## THE RECORDS

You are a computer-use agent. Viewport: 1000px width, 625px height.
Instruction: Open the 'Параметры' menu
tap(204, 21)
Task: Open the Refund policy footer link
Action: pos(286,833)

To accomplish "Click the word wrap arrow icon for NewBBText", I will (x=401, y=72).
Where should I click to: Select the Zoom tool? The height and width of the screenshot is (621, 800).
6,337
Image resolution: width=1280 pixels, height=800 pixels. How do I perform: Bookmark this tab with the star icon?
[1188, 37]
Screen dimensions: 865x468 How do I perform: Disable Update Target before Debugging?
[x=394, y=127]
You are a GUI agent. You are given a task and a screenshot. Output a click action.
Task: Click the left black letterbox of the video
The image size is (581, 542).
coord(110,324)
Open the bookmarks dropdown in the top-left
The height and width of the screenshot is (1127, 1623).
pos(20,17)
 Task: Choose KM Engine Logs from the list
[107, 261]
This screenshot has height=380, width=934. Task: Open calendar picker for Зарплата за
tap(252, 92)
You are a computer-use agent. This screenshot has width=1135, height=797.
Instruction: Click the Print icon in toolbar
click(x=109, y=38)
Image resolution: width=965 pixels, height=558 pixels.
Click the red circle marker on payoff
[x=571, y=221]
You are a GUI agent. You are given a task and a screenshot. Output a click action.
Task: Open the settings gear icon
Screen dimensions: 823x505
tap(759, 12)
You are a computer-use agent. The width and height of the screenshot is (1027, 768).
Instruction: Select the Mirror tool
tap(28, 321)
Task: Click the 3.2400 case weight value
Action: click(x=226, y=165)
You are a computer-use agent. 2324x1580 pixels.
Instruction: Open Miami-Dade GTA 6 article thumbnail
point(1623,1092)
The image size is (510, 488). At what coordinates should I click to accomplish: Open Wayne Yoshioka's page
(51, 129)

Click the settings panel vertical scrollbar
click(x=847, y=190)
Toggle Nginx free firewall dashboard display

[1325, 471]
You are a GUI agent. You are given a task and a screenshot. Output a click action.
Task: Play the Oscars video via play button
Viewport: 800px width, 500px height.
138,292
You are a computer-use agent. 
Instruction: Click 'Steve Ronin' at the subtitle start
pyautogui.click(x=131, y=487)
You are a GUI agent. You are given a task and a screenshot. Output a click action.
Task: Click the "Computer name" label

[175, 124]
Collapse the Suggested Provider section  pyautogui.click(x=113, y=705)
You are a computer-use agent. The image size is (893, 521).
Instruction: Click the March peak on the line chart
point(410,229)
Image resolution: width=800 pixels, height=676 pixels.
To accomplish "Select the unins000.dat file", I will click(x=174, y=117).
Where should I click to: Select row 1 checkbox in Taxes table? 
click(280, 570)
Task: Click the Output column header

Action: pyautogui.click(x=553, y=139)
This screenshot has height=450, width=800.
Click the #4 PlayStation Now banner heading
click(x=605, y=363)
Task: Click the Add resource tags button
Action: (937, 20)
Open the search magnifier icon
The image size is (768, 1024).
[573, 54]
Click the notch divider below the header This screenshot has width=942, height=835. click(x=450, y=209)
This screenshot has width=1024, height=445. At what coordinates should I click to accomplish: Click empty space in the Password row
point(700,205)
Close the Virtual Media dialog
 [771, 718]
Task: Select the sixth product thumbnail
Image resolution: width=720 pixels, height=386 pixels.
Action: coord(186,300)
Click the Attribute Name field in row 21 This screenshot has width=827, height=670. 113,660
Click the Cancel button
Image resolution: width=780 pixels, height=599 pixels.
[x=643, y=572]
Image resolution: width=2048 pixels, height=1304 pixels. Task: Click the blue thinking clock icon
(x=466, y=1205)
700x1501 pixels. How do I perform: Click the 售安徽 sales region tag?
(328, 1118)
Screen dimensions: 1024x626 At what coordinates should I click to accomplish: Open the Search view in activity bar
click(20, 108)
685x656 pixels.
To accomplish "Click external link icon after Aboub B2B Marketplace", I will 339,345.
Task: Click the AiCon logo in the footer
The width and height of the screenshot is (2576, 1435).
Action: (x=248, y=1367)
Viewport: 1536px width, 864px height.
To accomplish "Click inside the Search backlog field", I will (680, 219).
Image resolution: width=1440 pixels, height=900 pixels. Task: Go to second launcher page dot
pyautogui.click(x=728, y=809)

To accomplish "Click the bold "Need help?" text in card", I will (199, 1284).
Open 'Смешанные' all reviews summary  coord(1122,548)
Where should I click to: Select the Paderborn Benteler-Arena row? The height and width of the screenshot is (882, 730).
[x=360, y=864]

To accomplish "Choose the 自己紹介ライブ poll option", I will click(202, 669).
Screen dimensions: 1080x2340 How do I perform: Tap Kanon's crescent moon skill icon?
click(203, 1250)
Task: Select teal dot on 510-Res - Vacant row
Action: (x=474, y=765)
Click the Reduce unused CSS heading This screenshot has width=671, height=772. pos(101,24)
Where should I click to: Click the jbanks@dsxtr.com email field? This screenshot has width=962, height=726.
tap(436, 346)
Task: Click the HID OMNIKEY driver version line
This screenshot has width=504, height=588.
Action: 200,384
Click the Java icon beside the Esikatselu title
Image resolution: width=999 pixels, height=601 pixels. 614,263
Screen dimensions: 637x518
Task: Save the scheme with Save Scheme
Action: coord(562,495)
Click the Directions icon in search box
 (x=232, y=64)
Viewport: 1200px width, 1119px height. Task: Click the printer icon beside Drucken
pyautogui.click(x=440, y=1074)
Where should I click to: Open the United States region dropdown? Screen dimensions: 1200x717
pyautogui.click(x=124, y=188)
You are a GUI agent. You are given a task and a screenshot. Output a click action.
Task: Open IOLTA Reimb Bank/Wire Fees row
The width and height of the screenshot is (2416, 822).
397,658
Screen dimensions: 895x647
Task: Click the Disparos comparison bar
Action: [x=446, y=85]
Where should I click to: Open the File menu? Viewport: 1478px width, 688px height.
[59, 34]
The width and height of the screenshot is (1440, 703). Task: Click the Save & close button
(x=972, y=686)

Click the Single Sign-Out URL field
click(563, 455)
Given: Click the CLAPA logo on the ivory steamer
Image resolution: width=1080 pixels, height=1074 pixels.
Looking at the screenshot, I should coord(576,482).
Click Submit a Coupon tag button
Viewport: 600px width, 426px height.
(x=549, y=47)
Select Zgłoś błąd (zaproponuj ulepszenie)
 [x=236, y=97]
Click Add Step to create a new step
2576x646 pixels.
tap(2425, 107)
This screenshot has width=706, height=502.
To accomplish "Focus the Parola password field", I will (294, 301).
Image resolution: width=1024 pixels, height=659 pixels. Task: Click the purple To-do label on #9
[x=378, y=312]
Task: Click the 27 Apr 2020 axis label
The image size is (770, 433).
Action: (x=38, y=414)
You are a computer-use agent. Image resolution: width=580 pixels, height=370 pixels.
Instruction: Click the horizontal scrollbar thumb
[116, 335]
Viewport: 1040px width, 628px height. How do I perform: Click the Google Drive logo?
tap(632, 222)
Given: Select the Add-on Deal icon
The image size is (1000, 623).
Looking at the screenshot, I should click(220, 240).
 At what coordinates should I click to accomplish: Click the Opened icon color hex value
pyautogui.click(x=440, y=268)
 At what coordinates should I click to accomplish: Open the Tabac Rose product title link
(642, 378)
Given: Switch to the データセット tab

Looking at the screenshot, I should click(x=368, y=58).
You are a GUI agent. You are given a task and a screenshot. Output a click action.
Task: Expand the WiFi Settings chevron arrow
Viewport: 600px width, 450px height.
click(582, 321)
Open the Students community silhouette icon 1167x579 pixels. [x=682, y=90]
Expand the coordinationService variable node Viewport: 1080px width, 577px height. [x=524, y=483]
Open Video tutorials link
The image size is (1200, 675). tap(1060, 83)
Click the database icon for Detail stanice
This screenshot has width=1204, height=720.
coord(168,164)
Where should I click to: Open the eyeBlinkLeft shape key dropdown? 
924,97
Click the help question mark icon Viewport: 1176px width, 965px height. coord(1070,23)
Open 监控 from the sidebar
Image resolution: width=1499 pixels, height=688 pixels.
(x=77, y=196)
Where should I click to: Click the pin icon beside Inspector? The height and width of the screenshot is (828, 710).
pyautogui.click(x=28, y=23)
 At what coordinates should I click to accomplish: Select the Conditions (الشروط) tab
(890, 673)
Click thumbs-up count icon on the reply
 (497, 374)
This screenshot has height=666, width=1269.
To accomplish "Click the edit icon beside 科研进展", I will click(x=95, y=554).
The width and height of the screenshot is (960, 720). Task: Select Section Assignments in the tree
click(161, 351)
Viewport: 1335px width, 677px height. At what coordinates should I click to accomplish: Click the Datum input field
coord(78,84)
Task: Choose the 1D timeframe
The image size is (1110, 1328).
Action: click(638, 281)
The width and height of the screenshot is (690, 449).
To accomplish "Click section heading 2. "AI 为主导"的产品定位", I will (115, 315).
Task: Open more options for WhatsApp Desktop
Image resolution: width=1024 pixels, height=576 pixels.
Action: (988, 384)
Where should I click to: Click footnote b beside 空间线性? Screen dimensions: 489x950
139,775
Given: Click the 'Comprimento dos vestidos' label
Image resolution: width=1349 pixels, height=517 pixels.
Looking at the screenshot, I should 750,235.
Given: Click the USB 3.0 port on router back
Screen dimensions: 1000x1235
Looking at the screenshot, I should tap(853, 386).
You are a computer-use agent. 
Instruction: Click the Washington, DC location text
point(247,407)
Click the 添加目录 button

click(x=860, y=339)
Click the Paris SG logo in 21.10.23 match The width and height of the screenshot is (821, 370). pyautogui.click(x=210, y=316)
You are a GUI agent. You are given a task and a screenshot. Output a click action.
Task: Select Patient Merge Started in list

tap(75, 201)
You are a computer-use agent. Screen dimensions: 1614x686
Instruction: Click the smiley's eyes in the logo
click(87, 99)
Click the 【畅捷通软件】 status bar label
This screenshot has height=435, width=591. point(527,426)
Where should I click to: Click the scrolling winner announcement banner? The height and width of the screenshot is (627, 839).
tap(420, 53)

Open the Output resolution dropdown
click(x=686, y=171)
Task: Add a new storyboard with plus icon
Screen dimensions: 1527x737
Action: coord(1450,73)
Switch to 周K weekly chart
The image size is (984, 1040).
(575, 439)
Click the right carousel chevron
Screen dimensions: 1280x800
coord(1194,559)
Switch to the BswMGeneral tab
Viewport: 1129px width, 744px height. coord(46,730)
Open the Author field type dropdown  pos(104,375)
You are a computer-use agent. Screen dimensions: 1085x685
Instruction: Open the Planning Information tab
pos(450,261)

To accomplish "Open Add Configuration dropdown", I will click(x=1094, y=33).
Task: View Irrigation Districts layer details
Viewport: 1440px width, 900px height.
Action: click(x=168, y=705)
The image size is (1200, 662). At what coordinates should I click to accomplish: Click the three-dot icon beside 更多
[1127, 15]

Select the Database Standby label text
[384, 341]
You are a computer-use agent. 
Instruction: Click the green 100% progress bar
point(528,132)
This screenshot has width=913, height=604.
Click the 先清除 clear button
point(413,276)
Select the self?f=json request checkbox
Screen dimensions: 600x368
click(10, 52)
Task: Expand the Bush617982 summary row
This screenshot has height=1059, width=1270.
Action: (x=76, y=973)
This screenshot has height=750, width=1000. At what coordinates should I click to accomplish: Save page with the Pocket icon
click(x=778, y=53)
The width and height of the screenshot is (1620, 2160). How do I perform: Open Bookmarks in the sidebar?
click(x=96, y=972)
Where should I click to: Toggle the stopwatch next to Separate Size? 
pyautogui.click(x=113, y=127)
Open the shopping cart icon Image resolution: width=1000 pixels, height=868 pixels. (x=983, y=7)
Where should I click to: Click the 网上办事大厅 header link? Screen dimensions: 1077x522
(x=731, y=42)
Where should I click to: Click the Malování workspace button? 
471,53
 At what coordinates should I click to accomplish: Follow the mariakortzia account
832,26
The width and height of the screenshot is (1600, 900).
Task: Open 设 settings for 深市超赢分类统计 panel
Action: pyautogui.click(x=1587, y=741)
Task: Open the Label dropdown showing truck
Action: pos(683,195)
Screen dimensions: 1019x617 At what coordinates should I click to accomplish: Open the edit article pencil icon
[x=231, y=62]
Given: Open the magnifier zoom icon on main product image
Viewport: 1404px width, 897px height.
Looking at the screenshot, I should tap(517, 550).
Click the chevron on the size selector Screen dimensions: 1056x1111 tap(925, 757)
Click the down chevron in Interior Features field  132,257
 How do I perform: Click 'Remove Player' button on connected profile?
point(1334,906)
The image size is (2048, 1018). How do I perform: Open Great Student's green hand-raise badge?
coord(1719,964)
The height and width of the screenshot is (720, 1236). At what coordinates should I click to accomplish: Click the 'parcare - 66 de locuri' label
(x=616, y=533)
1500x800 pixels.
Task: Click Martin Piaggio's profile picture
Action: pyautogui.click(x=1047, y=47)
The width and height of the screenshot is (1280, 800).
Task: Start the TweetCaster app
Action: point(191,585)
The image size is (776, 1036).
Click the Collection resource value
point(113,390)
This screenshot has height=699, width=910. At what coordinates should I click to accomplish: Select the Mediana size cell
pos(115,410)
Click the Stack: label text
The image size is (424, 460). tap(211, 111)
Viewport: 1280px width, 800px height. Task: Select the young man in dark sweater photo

## WHAT TO PRODUCE
Within the material, find all lines that hold the word "Expand" and show them.

## RESPONSE FOR THIS EXERCISE
Task: Expand the WiFi Settings chevron arrow
Expand the coordinationService variable node Viewport: 1080px width, 577px height. [x=524, y=483]
Task: Expand the Bush617982 summary row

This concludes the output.